### Testo dato:
= = = = =
Giorno 3 dicembre, dopo aver ripetutamente tentato un contatto con i centraline dell' ASP, continuamente liberi, ma senza ricevere mai una risposta, contatto l'INPS. Risponde un' operatrice piuttosto infastidita che non mi consente di comunicare, interrompendomi continuamente. Allorchè senza lasciarsi intimidire la esorto a farmi parlare per spiegargli quanto accaduto. A questo punto la dipendente INPS non può che confermare le mie ragioni comunicandomi che il passaggio del medico era stato corretto ma che comunque l'unico modo per poter sanare l' anomalia era farsi dare dall'ASP il numero di protocollo.

Protocollo che, naturalmente, l'ASP non potrà fornire in quanto, chi avrebbe dovuto occuparsi della lettura e delle risposte delle PEC, sia positive che negative, non ha svolto diligentemente la sua attività lavorativa, creando un enorme disagio e gravissimi problemi all'utenza. Non contenta, giustamente, il 3 dicembre, dalle 8:30 tento un contatto su tutti i numeri dell' ASP, finalmente alle ore 10:30 circa risponde un' operatore che si qualifica come dottoressa,( naturalmente il nome, per privacy non è menzionato, ma come sopra, qualora un addetto ai lavori lo richiedesse , gli sarà fornito.) che, dopo aver ascoltato i fatti si dice dispiaciuta di quanto accaduto e mi rassicura dicendomi che avrebbe provveduto a informare, di tutto, il responsabile. Dopo circa mezz' ora, ricevo una telefonata dall'operatore con cui aveva parlato il pomeriggio di giorno 2, il quale con enfasi mi rassicura dicendomi che tutto era stato chiarito tra il responsabile e il suo medico di base. Naturalmente, sapendo che i fatti non erano come il tizio affermava, gli comunicavo di aver appena parlato con il medico di base il quale mi diceva che il responsabile di cui stava parlando con tanta enfasi, non aveva fatto altro che scaricarle addosso tutte le responsabilità.
= = = = =
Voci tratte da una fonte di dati
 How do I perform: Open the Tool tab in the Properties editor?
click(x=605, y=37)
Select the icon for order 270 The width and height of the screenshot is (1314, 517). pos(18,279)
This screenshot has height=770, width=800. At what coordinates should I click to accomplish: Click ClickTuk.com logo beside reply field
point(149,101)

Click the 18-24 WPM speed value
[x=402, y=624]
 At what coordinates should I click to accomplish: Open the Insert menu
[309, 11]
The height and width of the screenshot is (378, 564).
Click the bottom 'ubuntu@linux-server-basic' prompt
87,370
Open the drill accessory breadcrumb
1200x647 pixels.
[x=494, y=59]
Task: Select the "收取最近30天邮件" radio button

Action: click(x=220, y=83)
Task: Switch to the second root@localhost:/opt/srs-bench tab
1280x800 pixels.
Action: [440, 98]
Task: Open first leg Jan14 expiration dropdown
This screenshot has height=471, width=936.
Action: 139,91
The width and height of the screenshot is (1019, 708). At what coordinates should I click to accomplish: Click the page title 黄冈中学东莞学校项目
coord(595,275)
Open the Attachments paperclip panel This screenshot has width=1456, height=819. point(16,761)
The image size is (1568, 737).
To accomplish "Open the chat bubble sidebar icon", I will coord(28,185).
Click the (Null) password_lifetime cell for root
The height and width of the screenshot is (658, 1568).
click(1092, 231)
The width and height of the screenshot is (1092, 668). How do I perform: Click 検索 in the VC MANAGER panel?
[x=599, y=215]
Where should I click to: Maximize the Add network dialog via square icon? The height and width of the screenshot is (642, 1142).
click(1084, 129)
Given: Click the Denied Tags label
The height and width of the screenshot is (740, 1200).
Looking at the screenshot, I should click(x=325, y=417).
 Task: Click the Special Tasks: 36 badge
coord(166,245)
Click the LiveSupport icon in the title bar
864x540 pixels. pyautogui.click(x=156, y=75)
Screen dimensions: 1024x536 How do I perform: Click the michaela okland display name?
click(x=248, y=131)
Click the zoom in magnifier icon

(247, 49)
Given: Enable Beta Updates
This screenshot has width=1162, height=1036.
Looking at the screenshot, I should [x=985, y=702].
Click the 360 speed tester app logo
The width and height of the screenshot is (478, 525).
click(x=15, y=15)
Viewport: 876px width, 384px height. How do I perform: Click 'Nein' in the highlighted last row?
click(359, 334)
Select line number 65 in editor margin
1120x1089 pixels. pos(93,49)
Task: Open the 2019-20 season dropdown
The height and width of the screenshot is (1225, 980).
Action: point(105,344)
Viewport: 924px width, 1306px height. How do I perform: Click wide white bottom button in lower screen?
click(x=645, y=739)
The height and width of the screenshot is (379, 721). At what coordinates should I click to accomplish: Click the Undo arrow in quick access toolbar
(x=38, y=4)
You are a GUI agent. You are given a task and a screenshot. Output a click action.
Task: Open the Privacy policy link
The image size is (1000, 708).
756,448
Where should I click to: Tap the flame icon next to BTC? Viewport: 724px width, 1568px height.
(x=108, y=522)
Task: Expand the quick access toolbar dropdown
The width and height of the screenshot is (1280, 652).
= = = = =
### Da fare 1:
Riscrivi la parte del testo sulla vicenda con l'ASP e l'INPS che si apre con le parole contenenti "Giorno 3 dicembre, dopo" e si chiude con "numero di protocollo.", mettendo "impiegata" al posto di "operatrice".
### Da fare 2:
Scrivi il seguito del testo sulla vicenda con l'ASP e l'INPS, partendo dopo la sua ultima frase.

### Risposta attesa 1:
Giorno 3 dicembre, dopo aver ripetutamente tentato un contatto con i centraline dell' ASP, continuamente liberi, ma senza ricevere mai una risposta, contatto l'INPS. Risponde un' impiegata piuttosto infastidita che non mi consente di comunicare, interrompendomi continuamente. Allorchè senza lasciarsi intimidire la esorto a farmi parlare per spiegargli quanto accaduto. A questo punto la dipendente INPS non può che confermare le mie ragioni comunicandomi che il passaggio del medico era stato corretto ma che comunque l'unico modo per poter sanare l' anomalia era farsi dare dall'ASP il numero di protocollo.

### Risposta attesa 2:
A questo punto, l' impiegato, per cercare di uscire dall'imbarazzo afferma una cosa gravissima, e cioè che l'ASP non prende in considerazione le segnalazioni dei medici in quanto, da sua personale interpretazione del decreto legge,  non risulterebbero attendibili. Ora, la mia domanda sorge spontanea. Ma, come avrei potuto avere l'autorizzazione alla quarantena dall ASP, non avendo mai ricevuto alcun contatto?

Cosa succede? Anzichè elogiare un medico che, per evitare il dilagarsi del contagio, in forma preventiva, si attiene al decreto, usando tutti i procedimenti previsti dalla legge, si tenta di attribuirgli le responsabilità che invece sono da attribuire solo alla scarsa, se non assente, professionalità e dedizione degli operatori dell' ASP. Perchè è proprio di quello che si sta parlando. Infatti, a conferma di quanto detto, è giusto che si sappia che, al momento dell'intervista che l' operatore ASP ha effettuato alla persona direttamente coinvolta nel contagio, nel chiederle i nominativi delle persone con cui era stata in contatto, lo stesso risultava sbrigativo e le diceva, nonostante non avesse terminato la lista di possibili conduttori del virus, che i nomi comunicati potevano bastare.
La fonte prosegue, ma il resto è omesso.